Study finds rare disorder behind extra fingers and toes
The research marks the first time this genetic link has been identified. It has also found a molecule that could potentially be used to treat some of the neurological symptoms and prevent any worsening of their condition.
LONDON: Researchers have identified a rare disorder that causes babies to be born with extra fingers and toes and a range of birth defects.
The disorder, which has not yet been named, is caused by a genetic mutation in a gene called MAX. As well as extra digits -- polydactyly -- it leads to a range of symptoms relating to ongoing brain growth, such as autism, said the team from the University of Leeds, UK.
The research marks the first time this genetic link has been identified. It has also found a molecule that could potentially be used to treat some of the neurological symptoms and prevent any worsening of their condition.
However, more research is needed to test this molecule before it can be used as a treatment.
Published in The American Journal of Human Genetics, the study focuses on three individuals with a rare combination of physical traits, namely polydactyly, and a much larger than average head circumference -- known as macrocephaly.
The individuals share some other characteristics, including delayed development of their eyes which results in problems with their vision early in life.
The researchers compared the DNA of these individuals and found they all carried the shared genetic mutation causing their birth defects.

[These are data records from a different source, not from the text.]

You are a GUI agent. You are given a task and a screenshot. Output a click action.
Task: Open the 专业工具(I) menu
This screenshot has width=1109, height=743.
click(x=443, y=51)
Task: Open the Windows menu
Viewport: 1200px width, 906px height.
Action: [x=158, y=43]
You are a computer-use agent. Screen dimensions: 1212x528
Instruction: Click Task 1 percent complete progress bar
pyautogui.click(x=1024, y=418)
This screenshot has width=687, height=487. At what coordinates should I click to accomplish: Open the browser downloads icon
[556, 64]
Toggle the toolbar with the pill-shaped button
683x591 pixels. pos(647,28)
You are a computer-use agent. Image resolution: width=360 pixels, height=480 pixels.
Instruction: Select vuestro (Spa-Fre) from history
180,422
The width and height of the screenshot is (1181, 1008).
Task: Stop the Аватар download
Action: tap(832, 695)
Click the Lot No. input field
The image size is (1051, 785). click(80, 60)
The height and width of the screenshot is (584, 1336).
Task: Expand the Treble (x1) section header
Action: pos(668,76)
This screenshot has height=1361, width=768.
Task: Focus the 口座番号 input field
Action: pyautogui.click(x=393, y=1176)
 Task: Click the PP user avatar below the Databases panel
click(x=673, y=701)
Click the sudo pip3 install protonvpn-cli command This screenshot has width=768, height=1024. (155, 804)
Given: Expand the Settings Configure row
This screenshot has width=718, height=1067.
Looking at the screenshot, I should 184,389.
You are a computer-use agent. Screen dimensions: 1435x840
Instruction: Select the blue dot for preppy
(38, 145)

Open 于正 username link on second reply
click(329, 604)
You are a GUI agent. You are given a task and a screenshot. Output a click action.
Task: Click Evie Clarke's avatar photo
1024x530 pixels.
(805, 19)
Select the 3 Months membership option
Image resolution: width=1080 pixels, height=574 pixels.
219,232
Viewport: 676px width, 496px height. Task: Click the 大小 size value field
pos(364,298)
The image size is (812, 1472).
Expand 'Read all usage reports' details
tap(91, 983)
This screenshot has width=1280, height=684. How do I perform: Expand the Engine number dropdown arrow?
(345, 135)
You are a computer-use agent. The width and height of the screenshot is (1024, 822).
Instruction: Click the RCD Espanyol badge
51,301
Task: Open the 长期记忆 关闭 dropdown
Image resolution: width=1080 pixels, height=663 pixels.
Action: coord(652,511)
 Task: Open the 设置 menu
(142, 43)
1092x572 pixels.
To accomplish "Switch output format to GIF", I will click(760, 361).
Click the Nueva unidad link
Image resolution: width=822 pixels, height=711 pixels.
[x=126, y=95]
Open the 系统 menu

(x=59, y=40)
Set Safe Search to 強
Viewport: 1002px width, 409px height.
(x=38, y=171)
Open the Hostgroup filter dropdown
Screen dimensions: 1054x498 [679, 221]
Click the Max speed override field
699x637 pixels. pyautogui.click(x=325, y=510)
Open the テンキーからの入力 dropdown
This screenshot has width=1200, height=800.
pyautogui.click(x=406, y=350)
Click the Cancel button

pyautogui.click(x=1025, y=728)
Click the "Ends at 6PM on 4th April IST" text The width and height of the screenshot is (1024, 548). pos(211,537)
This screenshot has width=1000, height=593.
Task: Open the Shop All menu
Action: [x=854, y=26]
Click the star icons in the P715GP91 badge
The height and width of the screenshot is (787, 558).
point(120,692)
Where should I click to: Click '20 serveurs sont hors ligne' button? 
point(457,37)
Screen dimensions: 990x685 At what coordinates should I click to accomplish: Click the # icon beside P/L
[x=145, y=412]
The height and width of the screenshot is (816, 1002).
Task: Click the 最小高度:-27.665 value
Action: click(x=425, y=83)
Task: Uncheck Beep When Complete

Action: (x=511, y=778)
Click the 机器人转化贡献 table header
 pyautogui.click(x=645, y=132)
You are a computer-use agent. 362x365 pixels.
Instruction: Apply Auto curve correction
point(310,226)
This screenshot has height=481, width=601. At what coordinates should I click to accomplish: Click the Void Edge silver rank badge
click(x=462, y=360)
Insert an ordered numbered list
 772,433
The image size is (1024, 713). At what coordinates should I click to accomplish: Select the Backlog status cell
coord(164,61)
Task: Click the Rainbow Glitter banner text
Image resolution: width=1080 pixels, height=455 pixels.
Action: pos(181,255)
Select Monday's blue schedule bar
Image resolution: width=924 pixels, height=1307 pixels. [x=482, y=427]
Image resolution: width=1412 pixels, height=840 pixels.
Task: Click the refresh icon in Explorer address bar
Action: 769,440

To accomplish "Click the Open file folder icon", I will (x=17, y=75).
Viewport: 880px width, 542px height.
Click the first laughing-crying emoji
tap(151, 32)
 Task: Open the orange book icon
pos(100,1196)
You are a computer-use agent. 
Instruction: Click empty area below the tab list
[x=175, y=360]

"Currently there are no treatments for these patients. This means that our research into rare conditions is not only important to help us understand them better, but also to identify potential ways to treat them,” said Dr James Poulter from the University of Leeds.
"In this case, we found a drug that is already in clinical trials for another disorder -- meaning we could fast-track this for these patients if our research finds the drug reverses some of the effects of the mutation.
"It also means that other patients with a similar combination of features can be tested to see if they have the same variant we have identified in our study," Dr Poulter said.
The study team has highlighted the importance of interdisciplinary research into rare diseases in giving understanding and hope of treatment to families who often face many years of uncertainty about their child's condition and prognosis.
"These are often under-represented conditions that have a huge impact on patients and their families. These families go through a long and complex diagnostic odyssey. The time from their first doctor's visit as babies to getting a diagnosis can take more than 10 years,” Dr Poulter said.
"It is important that these patients and their families discover the cause of their condition -- and if they can access a therapy based on their genetic diagnosis, that could be life-changing."
The researchers now plan to look for additional patients with mutations in MAX to better understand the disorder and investigate whether the potential treatment improves the symptoms caused by the mutation.